Job item A = In the article about the I-285 money spill, at about what point in the first clip does the white truck slide onto the shoulder?
Job item B = Please resume the article about the I-285 money spill, starting right after its last sentence.

Page text =
--

Netizens were particularly impressed by the white truck sliding onto the shoulder around the 22-second mark of the first clip.
Yesterday a LARGE amount of money spilled on I-285. 🤑💸💰 pic.twitter.com/wcul2ghiMl— Everything Georgia (@GAFollowers) July 10, 2019
The FOMO, or fear of missing out, immediately kicked in for netizens near and far from the capital of Georgia.
Last night, I was NOT driving on 1-285 and free money was flying all over the highway. This morning, I WAS driving on I-285 and a rock flew off of a large truck and cracked my windshield. I just.... pic.twitter.com/37hUwy4LOg— Super Saiyan Mai (@simplymaiya) July 10, 2019
So money was all over I-285... pic.twitter.com/XBnr0Wb4SF— Chlo Chlo 3/10✨ (@Chloegothejuice) July 10, 2019
So an armored truck fell over on I-285 and that part of it is super close to where I get on 285 normally..... its pilled money everywhere.... pic.twitter.com/F3nqnecTKf— Ryan Malis (@NayrmanBSC) July 10, 2019
The only thing I-285 has ever given me is stand-still traffic... https://t.co/oI0wrB7qcC— Bret Baker (@ThatBretGuy_) July 10, 2019
Me thinking about all that damn money on I-285 I missed out on smfh pic.twitter.com/RYHVTEH6zS— Lelouch Vi Hendrxx 🇭🇹 (@ohthats__jayy) July 10, 2019
Waiting on an armored truck to have a mishap in my neck of the woods... pic.twitter.com/EQHqgscFYj— Simby (@SimLuv1) July 10, 2019
Lord, i’ve seen what you’ve done for others lately.... pic.twitter.com/LzCJD9IxgN— Demitrius Valentino (@DValNtino) July 10, 2019
Unfortunately, those who cashed in on the payday probably won’t be able to reap the benefits of their seemingly fortunate timing.

--

Dataset extract =
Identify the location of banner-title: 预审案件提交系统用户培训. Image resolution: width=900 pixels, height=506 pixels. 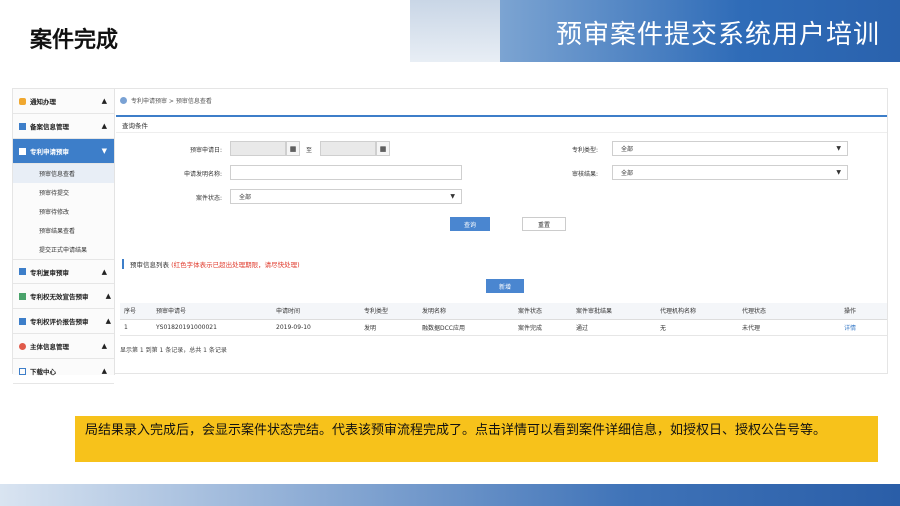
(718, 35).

--

Expected answer A = Around the 22-second mark.

Expected answer B =
"Those people who do not return the money, we have video, we have tag numbers. We have footage of people on the interstate. What we're asking the public to do is bring the money back, don't make us come looking for you, because if we do that, you probably will be charged,” Dunwoody Police Department Sgt. Robert Parsons told local Atlanta outlet WSB-TV 2.
On Facebook, the police department cited “Georgia Code Section: 16-8-6,” which says “a person commits the offense of theft of lost or mislaid property when he comes into control of property that he knows or learns to have been lost or mislaid and appropriates the property to his own use without first taking reasonable measures to restore the property to the owner.”
Following the update, a number of people actually returned cash retrieved from the would-be windfall (much to the confusion of responding netizens).
Though there was certainly an increase in traffic along the already-backed-up interstate, there were no reported crashes or injuries associated with the event, WSB-TV 2 noted Tuesday.
A similar occurrence involving a Brinks truck took place on December 13, 2018, along a New Jersey Highway, with losses totaling around $500,000.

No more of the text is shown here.